8. The electrode according to claim 1, wherein said regions of porous nickel oxide in said porous outer layer have a surface area of at least 20 m.sup.2/g (BET).

9. The electrode according to claim 8, wherein said regions of porous nickel oxide in said porous outer layer have a surface area comprised between 20 and 80 m.sup.2/g (BET).

10. The electrode according to claim 1, wherein said coating comprises a nickel-based interlayer deposited between said nickel substrate and said catalytic porous outer layer.

11. The electrode according to claim 10, wherein said nickel-based interlayer is a LiNiOx interlayer directly applied on the metal substrate.

12. The electrode according to claim 1, wherein said substrate is a nickel mesh.

13. The use of an electrode as defined in claim 1 as an anode for oxygen evolution.

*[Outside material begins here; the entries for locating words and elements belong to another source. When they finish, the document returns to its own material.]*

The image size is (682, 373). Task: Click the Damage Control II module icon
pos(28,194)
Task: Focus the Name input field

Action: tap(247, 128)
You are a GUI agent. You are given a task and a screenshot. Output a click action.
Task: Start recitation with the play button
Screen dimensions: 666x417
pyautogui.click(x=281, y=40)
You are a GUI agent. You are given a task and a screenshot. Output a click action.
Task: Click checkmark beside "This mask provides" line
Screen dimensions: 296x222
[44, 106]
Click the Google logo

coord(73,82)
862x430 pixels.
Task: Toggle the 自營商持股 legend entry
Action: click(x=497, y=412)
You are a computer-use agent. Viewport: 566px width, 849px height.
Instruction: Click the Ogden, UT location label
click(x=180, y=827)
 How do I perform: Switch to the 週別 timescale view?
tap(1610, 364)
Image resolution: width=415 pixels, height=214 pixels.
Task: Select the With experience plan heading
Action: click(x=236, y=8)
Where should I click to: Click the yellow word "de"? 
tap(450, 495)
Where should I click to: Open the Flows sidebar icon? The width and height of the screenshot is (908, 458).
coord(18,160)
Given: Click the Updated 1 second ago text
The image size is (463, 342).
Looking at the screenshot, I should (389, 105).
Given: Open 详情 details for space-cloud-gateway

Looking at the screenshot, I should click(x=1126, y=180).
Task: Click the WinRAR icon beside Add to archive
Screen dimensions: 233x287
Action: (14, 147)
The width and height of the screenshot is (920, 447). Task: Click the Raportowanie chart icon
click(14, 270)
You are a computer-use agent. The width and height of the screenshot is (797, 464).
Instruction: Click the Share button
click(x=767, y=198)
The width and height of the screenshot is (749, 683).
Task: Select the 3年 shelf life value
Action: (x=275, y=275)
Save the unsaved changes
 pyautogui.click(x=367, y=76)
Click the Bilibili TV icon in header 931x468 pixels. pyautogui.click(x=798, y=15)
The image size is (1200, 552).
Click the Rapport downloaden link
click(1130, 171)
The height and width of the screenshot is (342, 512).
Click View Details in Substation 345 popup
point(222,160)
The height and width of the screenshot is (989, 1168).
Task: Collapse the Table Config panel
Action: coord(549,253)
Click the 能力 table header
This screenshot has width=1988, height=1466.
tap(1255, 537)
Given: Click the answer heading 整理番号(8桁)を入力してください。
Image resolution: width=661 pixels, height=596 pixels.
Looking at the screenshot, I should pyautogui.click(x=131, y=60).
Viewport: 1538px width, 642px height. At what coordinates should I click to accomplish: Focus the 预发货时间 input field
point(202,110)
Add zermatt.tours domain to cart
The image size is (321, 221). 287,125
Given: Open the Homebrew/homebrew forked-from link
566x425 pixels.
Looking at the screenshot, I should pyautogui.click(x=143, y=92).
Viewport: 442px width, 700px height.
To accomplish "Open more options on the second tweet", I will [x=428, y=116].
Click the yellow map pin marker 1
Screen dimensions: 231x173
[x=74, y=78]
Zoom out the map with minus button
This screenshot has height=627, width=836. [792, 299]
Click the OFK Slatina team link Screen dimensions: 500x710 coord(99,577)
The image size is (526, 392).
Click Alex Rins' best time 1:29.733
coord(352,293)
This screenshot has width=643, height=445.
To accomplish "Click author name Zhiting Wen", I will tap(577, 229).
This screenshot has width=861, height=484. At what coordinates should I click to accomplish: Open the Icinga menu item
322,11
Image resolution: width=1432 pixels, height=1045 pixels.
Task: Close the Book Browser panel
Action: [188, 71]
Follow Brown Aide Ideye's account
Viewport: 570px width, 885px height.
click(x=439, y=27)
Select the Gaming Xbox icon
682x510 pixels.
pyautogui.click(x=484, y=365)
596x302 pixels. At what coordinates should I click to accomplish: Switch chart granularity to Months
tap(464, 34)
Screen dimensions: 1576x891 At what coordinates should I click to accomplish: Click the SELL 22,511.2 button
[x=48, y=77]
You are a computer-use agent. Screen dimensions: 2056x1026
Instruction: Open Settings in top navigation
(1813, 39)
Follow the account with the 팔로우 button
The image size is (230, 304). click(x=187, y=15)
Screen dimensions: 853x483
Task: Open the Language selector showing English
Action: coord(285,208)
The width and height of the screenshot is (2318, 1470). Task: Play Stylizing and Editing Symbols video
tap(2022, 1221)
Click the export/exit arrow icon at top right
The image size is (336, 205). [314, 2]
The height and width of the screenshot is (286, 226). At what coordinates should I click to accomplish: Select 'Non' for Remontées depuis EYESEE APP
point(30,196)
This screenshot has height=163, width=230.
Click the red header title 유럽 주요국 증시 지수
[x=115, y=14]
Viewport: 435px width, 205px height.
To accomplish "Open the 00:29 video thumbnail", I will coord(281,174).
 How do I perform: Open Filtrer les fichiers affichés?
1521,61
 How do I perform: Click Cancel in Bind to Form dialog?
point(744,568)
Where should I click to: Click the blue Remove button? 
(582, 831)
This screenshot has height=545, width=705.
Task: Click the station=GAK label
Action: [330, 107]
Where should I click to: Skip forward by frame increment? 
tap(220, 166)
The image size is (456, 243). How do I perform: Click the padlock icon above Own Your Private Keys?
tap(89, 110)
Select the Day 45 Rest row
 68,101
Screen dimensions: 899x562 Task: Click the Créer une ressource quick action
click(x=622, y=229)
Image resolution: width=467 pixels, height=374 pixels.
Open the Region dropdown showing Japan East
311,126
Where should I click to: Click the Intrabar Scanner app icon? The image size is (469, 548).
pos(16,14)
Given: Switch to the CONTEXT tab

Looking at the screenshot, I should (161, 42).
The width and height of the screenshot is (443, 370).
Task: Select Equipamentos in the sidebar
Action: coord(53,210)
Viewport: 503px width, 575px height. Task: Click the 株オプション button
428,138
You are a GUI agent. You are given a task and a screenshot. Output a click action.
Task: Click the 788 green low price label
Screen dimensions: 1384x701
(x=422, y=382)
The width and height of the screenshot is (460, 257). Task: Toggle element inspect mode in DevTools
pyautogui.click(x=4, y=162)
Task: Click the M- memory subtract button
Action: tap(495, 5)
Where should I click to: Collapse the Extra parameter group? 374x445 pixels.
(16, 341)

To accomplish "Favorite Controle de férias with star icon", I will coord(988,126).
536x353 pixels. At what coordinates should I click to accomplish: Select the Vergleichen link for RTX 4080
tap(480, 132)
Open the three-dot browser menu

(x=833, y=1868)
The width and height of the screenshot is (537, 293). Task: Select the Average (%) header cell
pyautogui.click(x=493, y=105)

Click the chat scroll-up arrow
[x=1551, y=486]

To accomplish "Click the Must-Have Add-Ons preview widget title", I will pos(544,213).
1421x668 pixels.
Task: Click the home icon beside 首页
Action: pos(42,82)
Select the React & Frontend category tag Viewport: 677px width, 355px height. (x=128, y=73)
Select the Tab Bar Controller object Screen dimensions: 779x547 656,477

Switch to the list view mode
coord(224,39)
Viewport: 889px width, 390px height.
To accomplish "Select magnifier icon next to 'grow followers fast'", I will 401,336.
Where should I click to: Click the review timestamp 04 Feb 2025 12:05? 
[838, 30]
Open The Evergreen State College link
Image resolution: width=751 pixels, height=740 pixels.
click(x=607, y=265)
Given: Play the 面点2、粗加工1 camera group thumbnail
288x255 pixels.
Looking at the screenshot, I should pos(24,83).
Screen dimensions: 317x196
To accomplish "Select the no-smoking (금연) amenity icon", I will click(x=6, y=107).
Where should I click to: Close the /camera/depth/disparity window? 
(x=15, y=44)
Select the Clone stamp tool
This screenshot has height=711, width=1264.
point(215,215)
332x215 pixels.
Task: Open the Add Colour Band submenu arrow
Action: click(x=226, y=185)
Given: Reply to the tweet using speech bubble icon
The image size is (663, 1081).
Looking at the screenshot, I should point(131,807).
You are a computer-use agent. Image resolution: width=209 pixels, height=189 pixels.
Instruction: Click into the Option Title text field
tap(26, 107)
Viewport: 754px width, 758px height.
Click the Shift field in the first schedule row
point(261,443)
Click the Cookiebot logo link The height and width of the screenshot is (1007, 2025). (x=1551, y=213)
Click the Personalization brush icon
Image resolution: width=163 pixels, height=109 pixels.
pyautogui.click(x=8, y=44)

14. A method for the production of an electrode as defined in claim 1, comprising the following steps: a) dispersing preformed nickel vanadium oxide (Ni(V)O.sub.x) particles in a solution comprising a nickel salt to obtain a precursor suspension; b) applying the precursor suspension to a metal substrate to obtain an applied coating; c) drying the applied coating at a temperature in a range from 80-150? C.; d) calcinating the applied coating at a temperature in a range from 300-500? C.; e) repeating steps b) to d) until a coating having the desired specific load of nickel is obtained; f) heat treating said coating at a temperature in the range from 300-500? C.; g) leaching of vanadium from said coating in an alkaline bath.

15. The method of claim 14, wherein said preformed solid nickel vanadium oxide particles in step a) are obtained by pyrolizing a resin based on nickel precursors and vanadium precursors.

16. The method according to claim 14, wherein said solution in step a) comprises water and an alcohol, preferably isopropanol.

17. The method according to claim 14, wherein said nickel salt in step a) is a nickel halide.

18. The method according to claim 14, wherein step g) is carried out in an aqueous alkaline hydroxide solution at a temperature in the range from 60 and 100? C. for a time period between 12 and 36 hours.

19. The method according to claim 14, comprising a step a0) performed before step a) wherein a nickel-based interlayer is applied directly onto the metal substrate.

Description

BRIEF DESCRIPTION OF THE DRAWINGS

[0052] The invention will now be described in connection with certain preferred embodiments and corresponding figures in more detail.

[0053] In the drawings:

[0054] FIG. 1 depicts a schematic drawing of an electrode according to the present invention;

[0055] FIG. 2 shows an SEM image of an electrode according to the present invention overlaid by the results of an EDX scan;

[0056] FIG. 3 shows XRD patterns of an electrode according to the present invention before and after vanadium leaching;

[0057] FIG. 4 shows SEM images of an electrode of the present invention and a counterexample electrode before and after vanadium leaching;

[0058] FIG. 5 shows the oxygen overpotential results determined by CISEP tests; and

[0059] FIG. 6 shows the results of an accelerated lifetime tests.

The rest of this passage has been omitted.